Argentina ordered oil, gas and mining companies to repatriate all export revenue as the government struggles to stem accelerating capital flight from South America’s second-biggest economy.
President Cristina Fernandez de Kirchner, in her first move since winning re-election on Oct. 23, changed a 2002 decree requiring companies such as Repsol YPF SA and Pan American Energy LLC to keep at least 30 percent of their export revenue in the country. Today’s decree, published in the official gazette, applies to future sales.
The decision by Fernandez, who nationalized the $24 billion pension fund industry and called for a limit on purchases of farmland by foreigners, is part of an effort to slow capital flight estimated at $3 billion per month that is draining central banks reserves. The policy may make it harder to attract foreign direct investment to Argentina that the United Nations estimates fell 30 percent in the first half of the year.
“These types of controls only discourage investment and thus hurt exports,” said Juan Pablo Fuentes, a Latin America economist at Moody’s Analytics Inc. in West Chester, Pennsylvania. “The oil sector is already hampered by controls and regulations.
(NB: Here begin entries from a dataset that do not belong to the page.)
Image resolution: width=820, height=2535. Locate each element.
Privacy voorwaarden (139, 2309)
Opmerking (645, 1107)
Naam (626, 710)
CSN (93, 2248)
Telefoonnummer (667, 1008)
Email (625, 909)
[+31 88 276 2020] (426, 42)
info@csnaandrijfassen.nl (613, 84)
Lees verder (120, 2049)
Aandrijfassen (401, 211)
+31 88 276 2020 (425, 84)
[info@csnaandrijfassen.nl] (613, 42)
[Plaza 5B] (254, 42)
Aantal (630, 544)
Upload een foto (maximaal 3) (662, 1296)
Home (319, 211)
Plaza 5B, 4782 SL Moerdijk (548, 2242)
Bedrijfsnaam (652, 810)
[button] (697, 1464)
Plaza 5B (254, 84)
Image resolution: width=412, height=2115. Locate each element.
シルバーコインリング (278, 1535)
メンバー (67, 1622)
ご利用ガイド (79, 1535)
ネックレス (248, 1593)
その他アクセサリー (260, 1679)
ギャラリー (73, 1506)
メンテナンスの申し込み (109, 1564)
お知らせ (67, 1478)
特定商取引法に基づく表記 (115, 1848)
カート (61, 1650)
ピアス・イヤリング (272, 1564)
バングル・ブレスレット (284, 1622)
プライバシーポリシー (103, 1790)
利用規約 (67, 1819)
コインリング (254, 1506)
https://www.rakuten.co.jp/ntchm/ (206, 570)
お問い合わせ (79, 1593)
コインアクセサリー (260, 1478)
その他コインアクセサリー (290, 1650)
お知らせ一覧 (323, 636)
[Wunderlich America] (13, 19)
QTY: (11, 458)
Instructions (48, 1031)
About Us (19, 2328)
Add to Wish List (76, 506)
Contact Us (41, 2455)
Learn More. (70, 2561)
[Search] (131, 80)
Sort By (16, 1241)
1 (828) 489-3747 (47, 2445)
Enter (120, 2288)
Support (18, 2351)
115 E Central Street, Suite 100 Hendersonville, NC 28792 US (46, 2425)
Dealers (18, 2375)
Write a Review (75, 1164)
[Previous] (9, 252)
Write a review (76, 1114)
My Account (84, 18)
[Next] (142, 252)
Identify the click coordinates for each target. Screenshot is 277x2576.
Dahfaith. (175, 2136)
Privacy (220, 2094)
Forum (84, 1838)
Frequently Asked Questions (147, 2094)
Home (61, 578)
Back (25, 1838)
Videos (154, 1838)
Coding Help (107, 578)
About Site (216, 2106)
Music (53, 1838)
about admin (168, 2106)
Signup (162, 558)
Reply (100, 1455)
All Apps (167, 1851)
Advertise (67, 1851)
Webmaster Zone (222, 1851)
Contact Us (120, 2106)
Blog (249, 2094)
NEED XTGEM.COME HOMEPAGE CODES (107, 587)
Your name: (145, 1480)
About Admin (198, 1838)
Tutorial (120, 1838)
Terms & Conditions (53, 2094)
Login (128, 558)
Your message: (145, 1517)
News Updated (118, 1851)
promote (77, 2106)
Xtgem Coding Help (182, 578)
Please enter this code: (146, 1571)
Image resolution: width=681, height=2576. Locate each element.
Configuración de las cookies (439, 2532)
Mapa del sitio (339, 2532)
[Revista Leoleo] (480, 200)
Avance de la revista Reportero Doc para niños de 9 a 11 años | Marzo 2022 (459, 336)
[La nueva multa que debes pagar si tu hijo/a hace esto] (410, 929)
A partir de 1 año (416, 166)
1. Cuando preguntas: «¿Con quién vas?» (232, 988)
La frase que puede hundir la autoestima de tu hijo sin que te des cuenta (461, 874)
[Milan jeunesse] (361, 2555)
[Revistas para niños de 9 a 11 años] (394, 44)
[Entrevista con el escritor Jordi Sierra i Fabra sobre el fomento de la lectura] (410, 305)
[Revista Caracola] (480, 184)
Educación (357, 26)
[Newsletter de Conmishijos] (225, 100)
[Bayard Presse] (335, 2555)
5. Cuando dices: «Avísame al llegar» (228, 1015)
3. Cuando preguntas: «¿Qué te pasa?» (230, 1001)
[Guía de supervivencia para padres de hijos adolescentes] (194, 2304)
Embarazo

This will only add to those problems.”
Foreign direct investment in Argentina fell to $2.4 billion from $3.5 billion in the first half, while increasing 54 percent to $83 billion for Latin America as a whole, according to a UN report published yesterday. Faced with inflation economists estimate at 24 percent, Argentines pulled $9.8 billion out of the economy in the first half of this year, compared with $11.4 billion in all of 2010.
Export sales from oil, gas, petrochemicals, gold and copper in Argentina totaled $10.7 billion in 2010, or 16 percent of total exports, according to the national statistics agency. Argentina places a 100 percent tax on oil exports above about $45 per barrel, compared with a global price that has ranged from $75 to $114 per barrel this year.
The move ensures “equal treatment to all production activities,” according to a statement in today’s official gazette. Mining companies had been exempt from the policy requiring that 30 percent of export revenue be repatriated since 2004.
Capital flight prompted the central bank to sell $2.7 billion of reserves in August and September to curb a depreciation in the peso, which has weakened 6.1 percent this year. Reserves have fallen to $47.8 billion this year from a record $52.6 billion while central banks in Brazil, Mexico and Chile build up savings.
"This shows the problems the government is having in trying to stop capital flight,’’ said Walter Molano, an emerging markets analyst with BCP Securities. "The government is willing to take strong measures to stop it."
The yield on Argentina’s peso bonds due in 2033 rose 4 basis points to 11.83 percent. The benchmark Merval index rose 0.3 percent to 2,857.89 at 10:32 a.m. New York time.
Kristian Rix, a spokesman for Repsol YPF, Spain’s biggest oil company, said in an e-mailed statement the company will “respect the law.”
Jorge Palmes, chief executive officer of AngloGold Ashanti Ltd’s Argentine unit, said in an e-mailed response to questions the company wasn’t aware of the measure.
A Vale SA official in Rio de Janeiro, who declined to be named citing corporate policy, said the company didn’t have an immediate comment.
E-mails to Goldcorp Inc, Pan American Energy, Pan American Silver Corp. weren’t immediately returned today. Officials at YPF SA, Argentina’s biggest energy company, Xstrata Plc, Chile’s state-oil refiner Enap and Petroleo Brasileiro SA weren’t immediately able to comment.
Fernandez, 58, has tapped central bank reserves to pay debt and steady the peso, nationalized carrier Aerolineas Argentinas SA and fined economists who question official inflation reports since taking office in 2007. She has also kept caps on utility prices, causing Berkshire, U.K.-based BG Group Plc and France’s GDF Suez to leave the country. Metrogas SA, Argentina’s largest natural-gas distributor, filed for bankruptcy.
BP Plc, the U.K.’s second-biggest oil company, said yesterday it may delay completion of its sale of a $7.1 billion stake in Pan American Energy to Bridas Corp., co-owned by Cnooc Ltd, until next year as it doesn’t yet have the necessary Argentine antitrust and Chinese regulatory approvals.
Bridas, also owned by Argentina’s billionaire Bulgheroni family, agreed in November to buy BP’s 60 percent stake in Pan American that it doesn’t already own. The deal can be terminated by either party if the approvals aren’t received by Nov. 1, unless both sides agree to an extension.